The students offering Russian have, through their own linguistic and cultural experience, often enhanced the quality of learning for the other linguists on the course, and recruitment has remained strong.

Once qualified our Russian teachers have also proved an attractive prospect for employers because of their versatility, because they offer the possibility of introducing some Russian into the school, on however modest a scale, and they all have a good standard of French andor German. Local schools, aware of the potential to be tapped, constantly request taster days for their pupils.

But all this could be under threat from the new teacher training arrangements which are posing question marks over the future of teaching across the range of “minority” or “less frequently taught” languages.

The new system of partnerships between schools and university departments of education to provide the secondary PGCE are now in place and have to meet the new requirements for student teachers to spend two-thirds of a 36-week PGCE course in schools and for resources to be transferred from university to school.

Just taking the example of Russian, this has affected the position of the language - for which PGCE training is concentrated principally in two universities, Sheffield and York, with Nottingham contributing - in several worrying ways.

First, some schools with which we have traditionally worked closely decided for the best of reasons that they could not take on the additional responsibilities of partnership, and so ceased to work with us.

Second, long distance placements, on which we were reliant for Russian, disappeared. Diminished funding meant that travel and accommodation costs in far flung schools could no longer be met. We entered partnerships with schools rather than individual departments within those schools, and it no longer made sense, educationally or financially, to place a single subject there.

Third, we found ourselves in the lap of the gods as to which languages our new partnership schools could offer. Last year we were fortunate enough to be able to sustain Russian, but it could so easily have been otherwise. There is now no guarantee from year to year that the required number of Russian placements can be sustained.

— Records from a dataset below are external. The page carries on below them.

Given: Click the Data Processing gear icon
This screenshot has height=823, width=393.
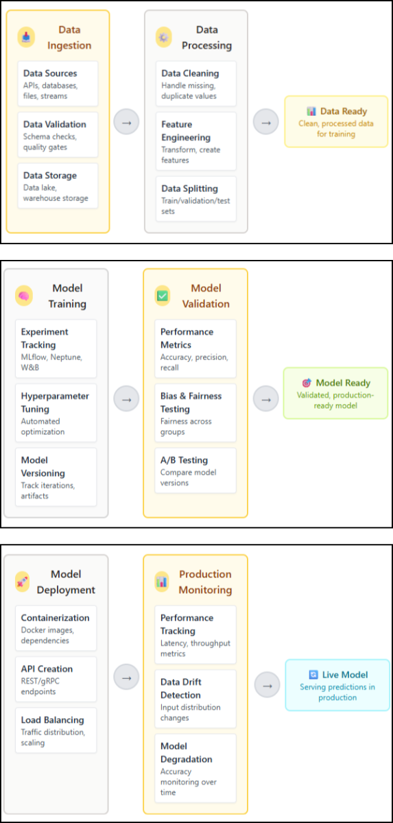Looking at the screenshot, I should coord(164,38).
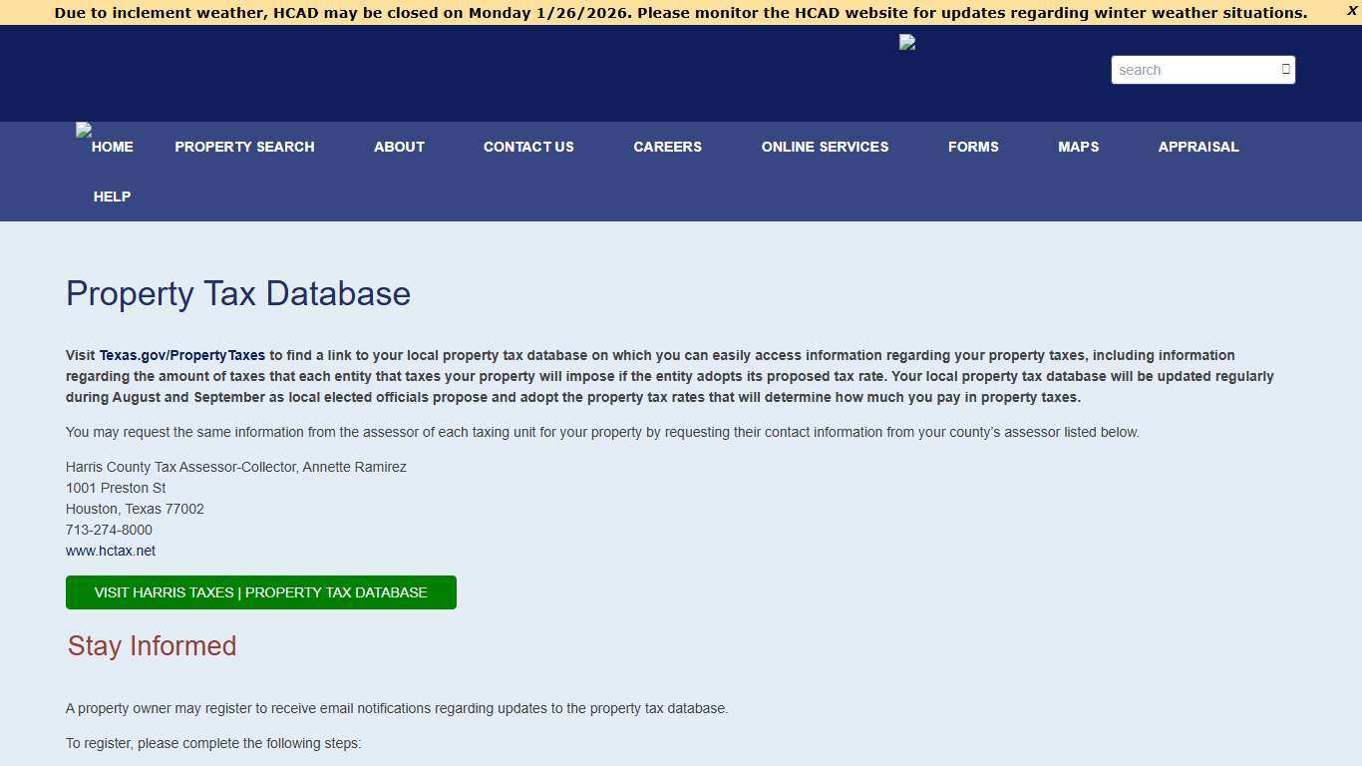
Task: Click the Stay Informed heading
Action: click(152, 645)
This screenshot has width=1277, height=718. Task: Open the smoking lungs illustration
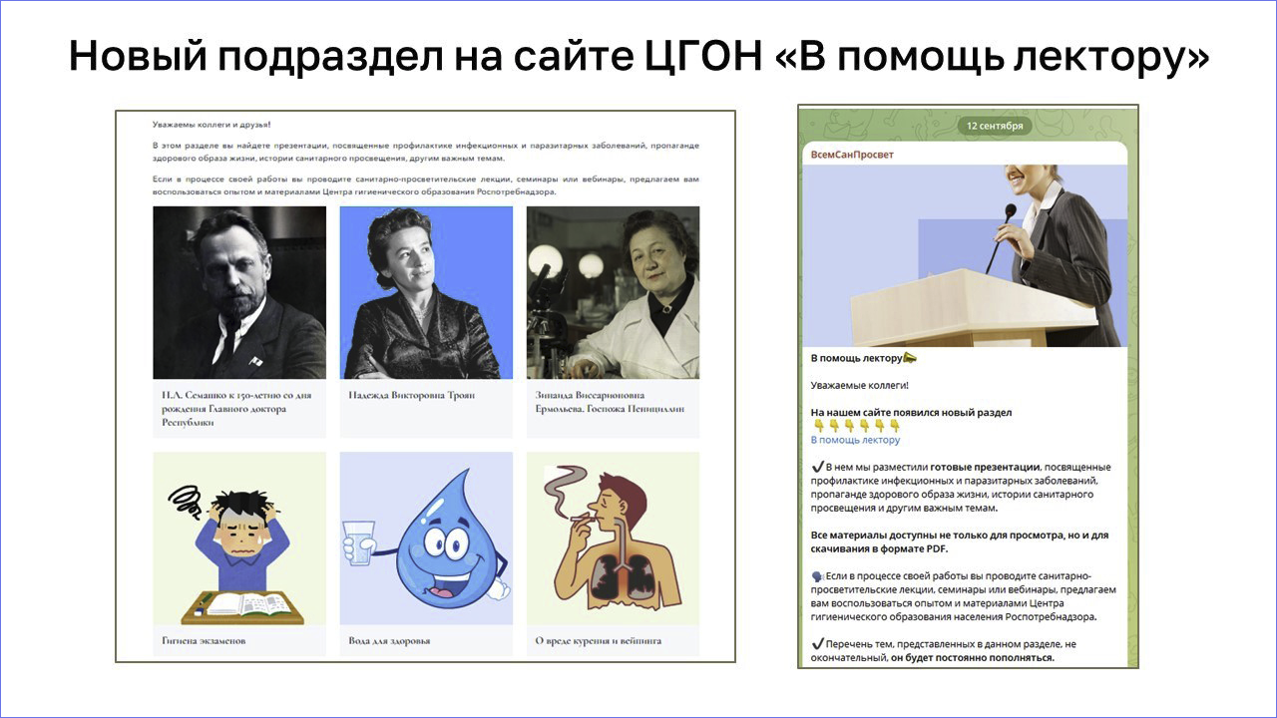click(613, 539)
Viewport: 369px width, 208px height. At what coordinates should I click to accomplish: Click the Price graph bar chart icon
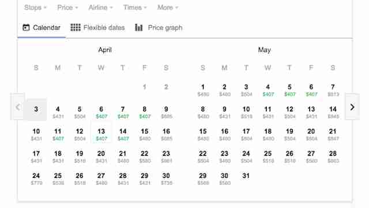click(138, 28)
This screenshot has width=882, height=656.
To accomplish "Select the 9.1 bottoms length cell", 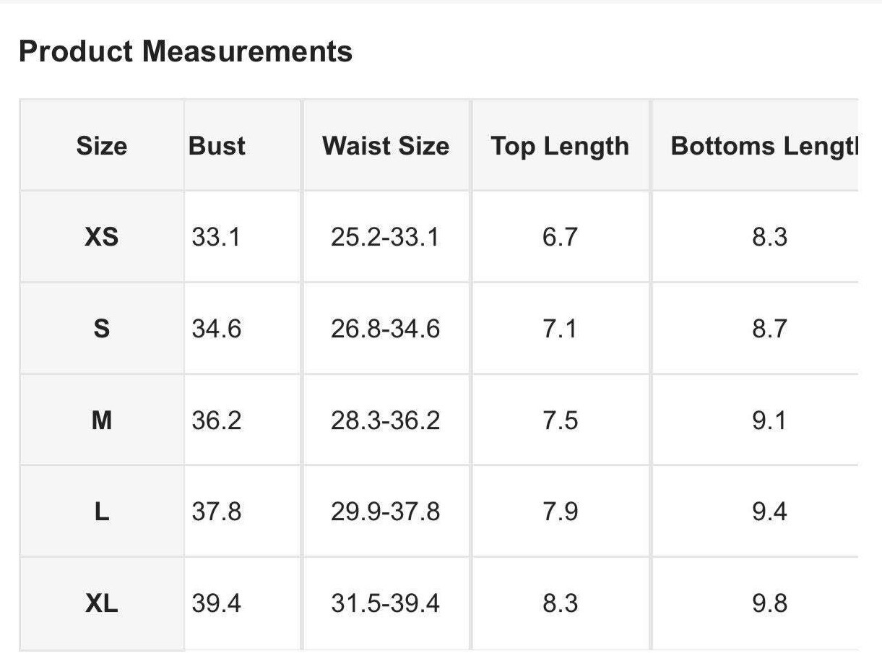I will click(x=769, y=420).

The financial stringency which partnership has imposed has led many university education departments to look seriously at “restructuring”. Early retirement can signal the sudden departure of a subject specialist without replacement, and undermine at a stroke the survival of that subject within the institution. Most dramatically for Russian, this process meant that the University of York, for so long a flagship of language teaching excellence, from this year no longer trains Russian teachers.

Because of this considerable reduction in the training places available, Sheffield found itself with an embarras de richesse of well qualified and talented applicants for Russian. Sadly, several have had to be turned away - there is simply not enough Russian in the partnership schools to allow us to increase recruitment.

Such developments threaten the very process of diversification of languages in schools which the Government has sought to encourage. Seeing the potential teacher supply dwindle, those brave heads and governors who have sustained Russian in their schools will surely play safe in favour of a more assured supply of teachers. French will inevitably reassert its dominance, especially in a climate where the recruitment of good teachers of any language remains a major headache in many areas.

In the case of Russian, it is looking as if the efforts to sustain such a significant world language in our schools is facing a real threat. An audit of language provision in initial teacher training is essential, so that the side effects of partnership can be measured. If it is seen that the survival of Russian, and possibly other languages, is indeed under threat, then action must be taken to safeguard it - this must include additional resourcing to support links between university education departments and schools which teach the language, especially if they are geographically distant.

Events under partnership have moved swiftly. The need for action on Russian is urgent before the situation becomes much less easily retrievable.

John Trafford is a senior lecturer and director of initial teacher education at the University of Sheffield and a member of the Association for Language Learning policy committee.